The news isn’t all bad. Ouellette is a lively, entertaining writer, and she can turn a witty phrase well. In many ways she’s a delightful guide—I just find myself wishing over and over that she was guiding me someplace else. She seems to feel this herself, hence the long, sometimes meandering but perfectly enjoyable detours into the history of craps and gaming theory, of house-hunting and fitness training and The World of Warcraft.
These diverse topics, and many others, are discussed for pages at a time. Then, like a teacher who remembers Oh-oh, this is supposed to tie into the lesson, Ouellette reins herself in and starts banging away about integers and derivatives and whatever.

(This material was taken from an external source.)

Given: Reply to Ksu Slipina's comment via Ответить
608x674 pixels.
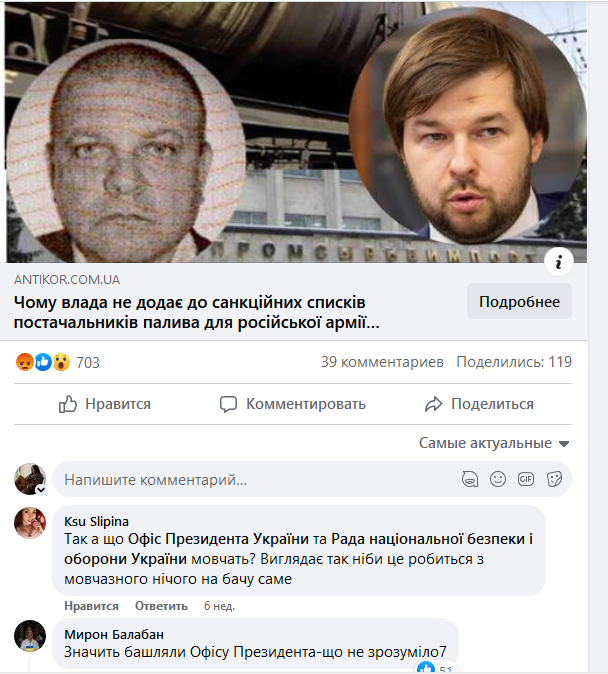Looking at the screenshot, I should (161, 606).
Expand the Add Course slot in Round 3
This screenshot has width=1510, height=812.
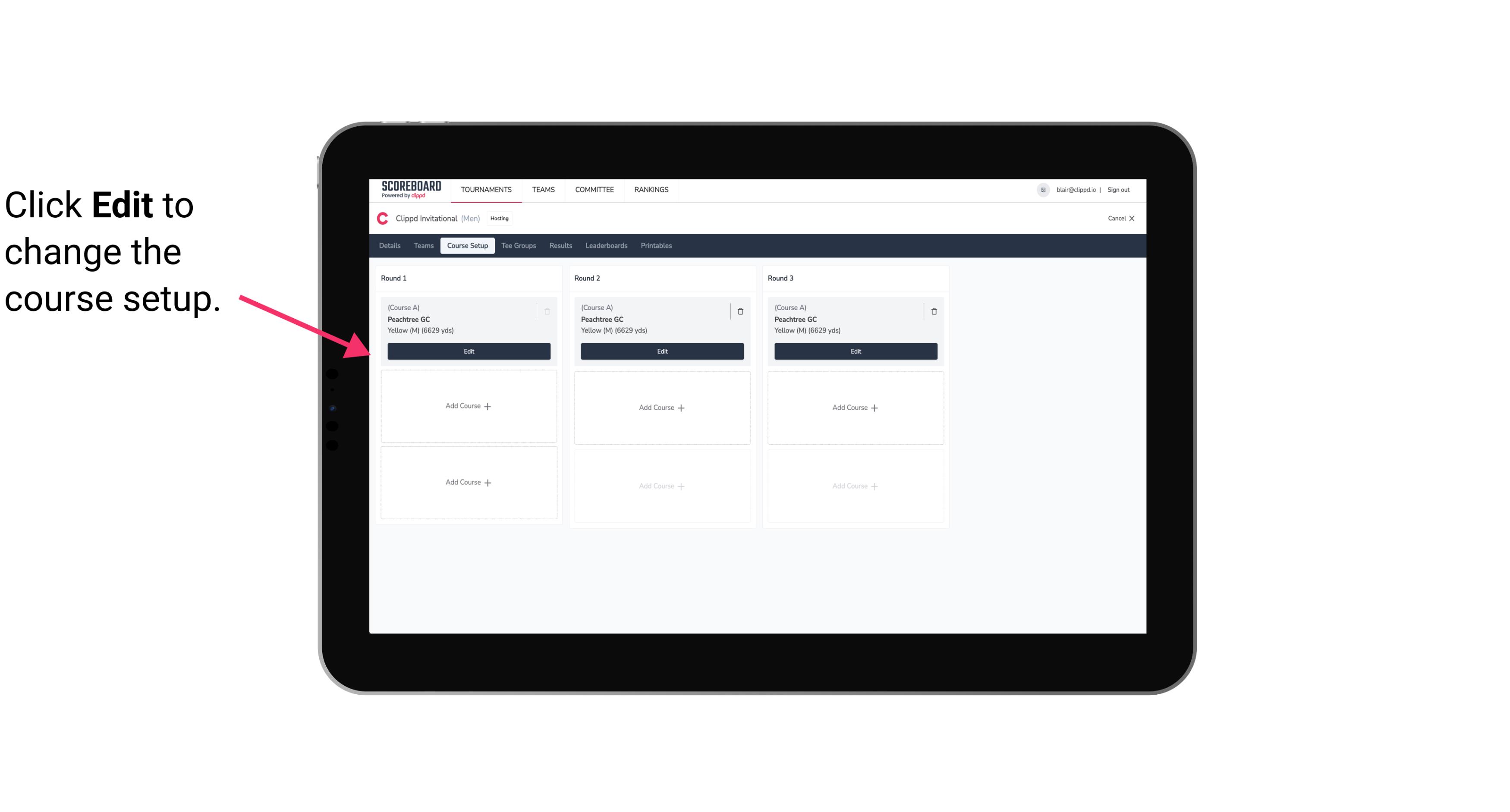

Full disclosure: it’s my belief that book reviews reveal as much about the reviewer as about the book being discussed, and that is certainly the case here. It’s perfectly possible that someone suffering from mathphobia might pick this book up and—Eureka!—have an epiphany that had heretofore been elusive. If so, I salute that person. All I can say is this: I’m the target demographic for this book—educated, literate, open-minded but pretty darn shaky on the conceptual side of things. This book was supposed to clarify what all this math stuff was about, and instead left me feeling more than ever that it’s all a secret club I’ll never be smart enough to join.
Wasn’t crazy about the zombies, either.